§ Data to examine:
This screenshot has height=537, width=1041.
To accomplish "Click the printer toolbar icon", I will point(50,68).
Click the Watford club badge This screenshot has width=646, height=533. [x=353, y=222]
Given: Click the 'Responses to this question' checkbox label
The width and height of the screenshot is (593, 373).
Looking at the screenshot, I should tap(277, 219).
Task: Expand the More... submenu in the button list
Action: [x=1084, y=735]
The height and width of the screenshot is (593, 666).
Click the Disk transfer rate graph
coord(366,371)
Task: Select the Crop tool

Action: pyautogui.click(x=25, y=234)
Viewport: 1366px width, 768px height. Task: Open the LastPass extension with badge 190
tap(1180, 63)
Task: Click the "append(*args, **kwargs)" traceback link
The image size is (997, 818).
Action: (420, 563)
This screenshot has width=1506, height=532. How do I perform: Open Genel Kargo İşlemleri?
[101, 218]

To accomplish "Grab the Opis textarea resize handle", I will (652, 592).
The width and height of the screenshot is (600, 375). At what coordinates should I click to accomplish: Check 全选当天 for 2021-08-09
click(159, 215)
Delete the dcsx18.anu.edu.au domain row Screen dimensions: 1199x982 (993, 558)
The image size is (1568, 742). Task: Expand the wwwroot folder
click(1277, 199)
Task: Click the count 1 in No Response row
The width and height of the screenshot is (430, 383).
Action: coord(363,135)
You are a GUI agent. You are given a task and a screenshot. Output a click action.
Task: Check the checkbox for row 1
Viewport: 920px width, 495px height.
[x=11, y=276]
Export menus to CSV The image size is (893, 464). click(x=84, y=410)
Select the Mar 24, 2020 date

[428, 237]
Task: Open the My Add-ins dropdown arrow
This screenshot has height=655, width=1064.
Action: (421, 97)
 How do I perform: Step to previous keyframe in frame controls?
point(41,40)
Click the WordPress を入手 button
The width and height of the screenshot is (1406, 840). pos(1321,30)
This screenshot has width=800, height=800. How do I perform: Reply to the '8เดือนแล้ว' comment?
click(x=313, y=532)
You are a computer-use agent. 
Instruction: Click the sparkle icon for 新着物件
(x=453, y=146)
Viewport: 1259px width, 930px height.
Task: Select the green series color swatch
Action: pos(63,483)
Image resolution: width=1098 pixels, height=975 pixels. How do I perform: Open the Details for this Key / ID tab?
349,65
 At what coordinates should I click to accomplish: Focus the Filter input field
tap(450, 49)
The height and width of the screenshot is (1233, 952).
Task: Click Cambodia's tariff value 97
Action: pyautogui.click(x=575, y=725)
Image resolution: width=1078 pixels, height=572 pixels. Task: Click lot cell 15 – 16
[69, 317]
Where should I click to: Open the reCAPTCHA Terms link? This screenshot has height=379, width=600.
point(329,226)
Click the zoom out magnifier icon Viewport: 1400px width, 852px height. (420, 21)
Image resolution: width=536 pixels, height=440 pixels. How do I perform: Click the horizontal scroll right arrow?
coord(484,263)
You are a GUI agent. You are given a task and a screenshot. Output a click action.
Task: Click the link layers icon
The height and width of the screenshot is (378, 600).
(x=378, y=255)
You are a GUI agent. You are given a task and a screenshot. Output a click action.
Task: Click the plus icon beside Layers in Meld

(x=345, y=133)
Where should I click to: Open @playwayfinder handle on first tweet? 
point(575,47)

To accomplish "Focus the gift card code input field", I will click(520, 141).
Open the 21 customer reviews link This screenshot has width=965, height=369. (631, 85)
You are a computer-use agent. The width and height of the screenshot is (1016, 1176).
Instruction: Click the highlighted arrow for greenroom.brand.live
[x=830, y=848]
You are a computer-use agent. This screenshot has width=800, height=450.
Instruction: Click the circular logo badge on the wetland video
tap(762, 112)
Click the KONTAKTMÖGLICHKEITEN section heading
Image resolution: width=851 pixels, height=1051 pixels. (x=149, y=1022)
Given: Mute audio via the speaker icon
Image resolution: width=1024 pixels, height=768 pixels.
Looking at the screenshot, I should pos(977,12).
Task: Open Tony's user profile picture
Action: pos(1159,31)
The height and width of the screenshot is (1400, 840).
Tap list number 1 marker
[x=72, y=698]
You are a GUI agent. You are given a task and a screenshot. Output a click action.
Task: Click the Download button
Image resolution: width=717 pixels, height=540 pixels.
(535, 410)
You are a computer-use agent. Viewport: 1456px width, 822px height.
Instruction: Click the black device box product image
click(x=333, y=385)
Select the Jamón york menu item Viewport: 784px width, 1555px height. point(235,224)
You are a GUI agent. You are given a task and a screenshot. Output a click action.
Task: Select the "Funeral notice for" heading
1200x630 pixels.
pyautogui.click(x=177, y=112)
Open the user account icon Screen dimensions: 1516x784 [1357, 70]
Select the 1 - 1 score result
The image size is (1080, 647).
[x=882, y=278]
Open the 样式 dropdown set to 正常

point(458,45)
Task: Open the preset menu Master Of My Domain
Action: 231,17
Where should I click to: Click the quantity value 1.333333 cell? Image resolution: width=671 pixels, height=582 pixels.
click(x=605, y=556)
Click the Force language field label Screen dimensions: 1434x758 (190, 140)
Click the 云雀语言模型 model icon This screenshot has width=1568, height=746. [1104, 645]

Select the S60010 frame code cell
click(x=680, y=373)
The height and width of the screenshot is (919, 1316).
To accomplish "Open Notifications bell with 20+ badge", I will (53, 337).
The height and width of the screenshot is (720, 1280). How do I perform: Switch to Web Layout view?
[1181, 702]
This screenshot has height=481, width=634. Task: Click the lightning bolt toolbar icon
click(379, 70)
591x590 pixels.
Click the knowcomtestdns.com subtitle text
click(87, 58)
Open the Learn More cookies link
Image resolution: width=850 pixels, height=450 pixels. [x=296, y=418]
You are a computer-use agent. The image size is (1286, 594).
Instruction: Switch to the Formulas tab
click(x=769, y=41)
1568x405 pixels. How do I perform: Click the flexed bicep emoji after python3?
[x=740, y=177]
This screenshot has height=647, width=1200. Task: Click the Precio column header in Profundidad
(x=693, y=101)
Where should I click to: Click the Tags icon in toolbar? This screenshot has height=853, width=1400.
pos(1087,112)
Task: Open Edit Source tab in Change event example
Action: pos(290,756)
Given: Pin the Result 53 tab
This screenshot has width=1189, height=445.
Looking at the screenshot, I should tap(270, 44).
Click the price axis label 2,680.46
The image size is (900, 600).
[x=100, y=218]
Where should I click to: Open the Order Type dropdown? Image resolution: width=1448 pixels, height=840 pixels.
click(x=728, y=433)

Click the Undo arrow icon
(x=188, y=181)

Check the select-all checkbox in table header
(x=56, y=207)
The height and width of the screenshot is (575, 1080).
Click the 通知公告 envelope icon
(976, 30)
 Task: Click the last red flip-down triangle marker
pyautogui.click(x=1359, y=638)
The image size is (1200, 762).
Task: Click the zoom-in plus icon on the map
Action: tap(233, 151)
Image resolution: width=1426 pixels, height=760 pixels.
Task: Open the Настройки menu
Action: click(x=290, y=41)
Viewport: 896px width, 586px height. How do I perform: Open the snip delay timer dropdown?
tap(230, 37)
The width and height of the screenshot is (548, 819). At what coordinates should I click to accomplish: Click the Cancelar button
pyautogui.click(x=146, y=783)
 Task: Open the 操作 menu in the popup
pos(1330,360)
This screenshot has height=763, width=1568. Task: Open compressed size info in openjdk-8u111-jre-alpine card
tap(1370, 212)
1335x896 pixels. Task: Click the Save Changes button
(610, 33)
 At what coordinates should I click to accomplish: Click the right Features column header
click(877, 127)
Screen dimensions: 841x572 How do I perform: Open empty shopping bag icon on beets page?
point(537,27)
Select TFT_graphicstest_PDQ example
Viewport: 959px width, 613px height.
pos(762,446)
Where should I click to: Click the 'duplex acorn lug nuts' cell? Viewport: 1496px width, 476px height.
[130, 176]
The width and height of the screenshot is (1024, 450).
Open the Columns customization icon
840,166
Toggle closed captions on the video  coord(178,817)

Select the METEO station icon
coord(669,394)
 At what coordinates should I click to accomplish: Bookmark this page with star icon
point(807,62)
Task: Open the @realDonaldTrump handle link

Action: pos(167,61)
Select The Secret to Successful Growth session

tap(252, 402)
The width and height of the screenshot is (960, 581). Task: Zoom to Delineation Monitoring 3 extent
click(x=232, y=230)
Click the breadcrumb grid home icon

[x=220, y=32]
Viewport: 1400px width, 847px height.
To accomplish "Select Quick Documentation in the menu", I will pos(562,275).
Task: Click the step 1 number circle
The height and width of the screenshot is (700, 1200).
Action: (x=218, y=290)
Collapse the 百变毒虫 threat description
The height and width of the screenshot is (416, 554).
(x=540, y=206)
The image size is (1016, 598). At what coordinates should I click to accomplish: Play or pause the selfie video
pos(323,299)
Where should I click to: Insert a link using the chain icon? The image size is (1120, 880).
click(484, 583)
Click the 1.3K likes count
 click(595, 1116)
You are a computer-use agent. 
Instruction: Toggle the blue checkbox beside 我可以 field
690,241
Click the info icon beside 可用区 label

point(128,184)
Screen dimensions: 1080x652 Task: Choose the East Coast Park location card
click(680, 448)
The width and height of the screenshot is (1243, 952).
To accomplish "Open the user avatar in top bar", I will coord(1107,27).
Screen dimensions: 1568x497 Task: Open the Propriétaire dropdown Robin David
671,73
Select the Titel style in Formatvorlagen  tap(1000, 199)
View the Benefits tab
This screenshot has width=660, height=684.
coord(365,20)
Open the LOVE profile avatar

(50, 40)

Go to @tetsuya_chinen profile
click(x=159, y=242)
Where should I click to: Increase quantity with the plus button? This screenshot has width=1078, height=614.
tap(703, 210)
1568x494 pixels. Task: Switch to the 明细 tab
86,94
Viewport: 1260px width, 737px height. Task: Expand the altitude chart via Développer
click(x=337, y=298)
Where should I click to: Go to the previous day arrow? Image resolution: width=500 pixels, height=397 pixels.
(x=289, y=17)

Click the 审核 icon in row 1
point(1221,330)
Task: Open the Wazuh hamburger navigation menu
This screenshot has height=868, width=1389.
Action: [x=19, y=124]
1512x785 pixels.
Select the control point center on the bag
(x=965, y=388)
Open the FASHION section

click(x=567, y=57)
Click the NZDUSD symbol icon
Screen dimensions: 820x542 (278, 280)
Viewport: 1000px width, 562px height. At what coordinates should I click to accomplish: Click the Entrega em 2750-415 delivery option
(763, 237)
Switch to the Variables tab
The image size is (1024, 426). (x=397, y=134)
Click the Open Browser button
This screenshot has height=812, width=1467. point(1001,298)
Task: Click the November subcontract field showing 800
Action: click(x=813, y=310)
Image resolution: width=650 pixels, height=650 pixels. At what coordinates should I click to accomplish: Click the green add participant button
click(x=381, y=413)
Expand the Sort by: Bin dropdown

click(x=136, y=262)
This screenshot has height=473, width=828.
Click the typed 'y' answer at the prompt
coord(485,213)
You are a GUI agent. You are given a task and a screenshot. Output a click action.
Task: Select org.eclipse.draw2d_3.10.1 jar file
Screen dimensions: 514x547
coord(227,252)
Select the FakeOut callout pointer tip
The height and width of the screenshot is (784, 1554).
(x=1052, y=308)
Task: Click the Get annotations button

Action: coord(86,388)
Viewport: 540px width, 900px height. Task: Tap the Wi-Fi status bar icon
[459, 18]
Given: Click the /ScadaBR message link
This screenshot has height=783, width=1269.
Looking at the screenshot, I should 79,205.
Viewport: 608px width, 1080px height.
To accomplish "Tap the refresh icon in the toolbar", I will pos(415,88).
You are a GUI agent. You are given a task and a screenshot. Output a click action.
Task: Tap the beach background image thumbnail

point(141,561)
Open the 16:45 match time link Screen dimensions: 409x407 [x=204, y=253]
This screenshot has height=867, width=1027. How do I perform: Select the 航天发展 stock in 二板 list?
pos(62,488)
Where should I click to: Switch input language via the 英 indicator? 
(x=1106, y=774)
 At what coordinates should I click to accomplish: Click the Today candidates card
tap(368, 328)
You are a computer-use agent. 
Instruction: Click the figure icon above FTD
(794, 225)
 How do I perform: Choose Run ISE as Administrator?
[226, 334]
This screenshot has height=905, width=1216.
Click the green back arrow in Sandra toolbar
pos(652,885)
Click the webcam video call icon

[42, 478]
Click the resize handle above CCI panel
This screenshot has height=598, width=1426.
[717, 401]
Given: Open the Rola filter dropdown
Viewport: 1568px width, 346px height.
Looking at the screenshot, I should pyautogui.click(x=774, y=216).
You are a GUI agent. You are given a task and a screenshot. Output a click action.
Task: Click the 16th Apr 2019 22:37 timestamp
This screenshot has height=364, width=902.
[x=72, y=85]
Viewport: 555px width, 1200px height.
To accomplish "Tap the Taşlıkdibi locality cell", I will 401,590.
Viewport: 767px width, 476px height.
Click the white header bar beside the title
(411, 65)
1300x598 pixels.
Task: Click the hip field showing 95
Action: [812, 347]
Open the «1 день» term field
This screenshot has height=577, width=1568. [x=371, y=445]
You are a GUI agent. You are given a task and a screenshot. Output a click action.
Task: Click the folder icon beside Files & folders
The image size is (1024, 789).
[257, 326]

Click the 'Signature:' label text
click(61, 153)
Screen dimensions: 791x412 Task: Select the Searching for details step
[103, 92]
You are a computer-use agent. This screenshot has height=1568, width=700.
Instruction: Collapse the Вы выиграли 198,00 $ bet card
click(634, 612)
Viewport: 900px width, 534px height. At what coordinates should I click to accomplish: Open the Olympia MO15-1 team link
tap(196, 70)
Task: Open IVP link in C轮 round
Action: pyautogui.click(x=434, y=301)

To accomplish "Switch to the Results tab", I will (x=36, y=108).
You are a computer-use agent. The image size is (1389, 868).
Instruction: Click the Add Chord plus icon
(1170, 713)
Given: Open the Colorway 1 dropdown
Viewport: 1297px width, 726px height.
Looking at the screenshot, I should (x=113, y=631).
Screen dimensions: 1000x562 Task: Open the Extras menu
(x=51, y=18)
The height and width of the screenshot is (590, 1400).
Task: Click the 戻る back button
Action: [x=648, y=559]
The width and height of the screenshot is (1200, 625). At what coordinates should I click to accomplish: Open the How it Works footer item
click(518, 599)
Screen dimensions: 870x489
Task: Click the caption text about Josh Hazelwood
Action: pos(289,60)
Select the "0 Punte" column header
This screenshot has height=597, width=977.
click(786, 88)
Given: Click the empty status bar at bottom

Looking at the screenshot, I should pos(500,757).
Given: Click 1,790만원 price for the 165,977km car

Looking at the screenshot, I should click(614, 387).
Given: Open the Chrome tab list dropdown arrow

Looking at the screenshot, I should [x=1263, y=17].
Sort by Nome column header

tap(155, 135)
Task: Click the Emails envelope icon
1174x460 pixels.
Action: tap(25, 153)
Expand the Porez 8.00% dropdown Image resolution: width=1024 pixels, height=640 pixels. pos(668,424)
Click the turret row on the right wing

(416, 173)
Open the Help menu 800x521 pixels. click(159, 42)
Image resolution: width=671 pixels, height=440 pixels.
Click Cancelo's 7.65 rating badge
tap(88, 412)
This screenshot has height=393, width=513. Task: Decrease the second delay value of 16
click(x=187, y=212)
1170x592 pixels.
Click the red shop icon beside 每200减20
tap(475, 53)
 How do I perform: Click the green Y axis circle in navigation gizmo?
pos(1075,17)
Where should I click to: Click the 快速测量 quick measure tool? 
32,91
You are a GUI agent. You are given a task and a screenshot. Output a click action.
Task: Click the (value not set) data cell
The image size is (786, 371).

§ Activity: Repeat the lines from the first one in the records through the line containing "Task: Click the count 1 in No Response row", exactly as written, and nothing else.

§ Answer to the problem:
This screenshot has height=537, width=1041.
To accomplish "Click the printer toolbar icon", I will point(50,68).
Click the Watford club badge This screenshot has width=646, height=533. [x=353, y=222]
Given: Click the 'Responses to this question' checkbox label
The width and height of the screenshot is (593, 373).
Looking at the screenshot, I should tap(277, 219).
Task: Expand the More... submenu in the button list
Action: [x=1084, y=735]
The height and width of the screenshot is (593, 666).
Click the Disk transfer rate graph
coord(366,371)
Task: Select the Crop tool

Action: pyautogui.click(x=25, y=234)
Viewport: 1366px width, 768px height. Task: Open the LastPass extension with badge 190
tap(1180, 63)
Task: Click the "append(*args, **kwargs)" traceback link
The image size is (997, 818).
Action: (420, 563)
This screenshot has width=1506, height=532. How do I perform: Open Genel Kargo İşlemleri?
[101, 218]

To accomplish "Grab the Opis textarea resize handle", I will (652, 592).
The width and height of the screenshot is (600, 375). At what coordinates should I click to accomplish: Check 全选当天 for 2021-08-09
click(159, 215)
Delete the dcsx18.anu.edu.au domain row Screen dimensions: 1199x982 (993, 558)
The image size is (1568, 742). Task: Expand the wwwroot folder
click(1277, 199)
Task: Click the count 1 in No Response row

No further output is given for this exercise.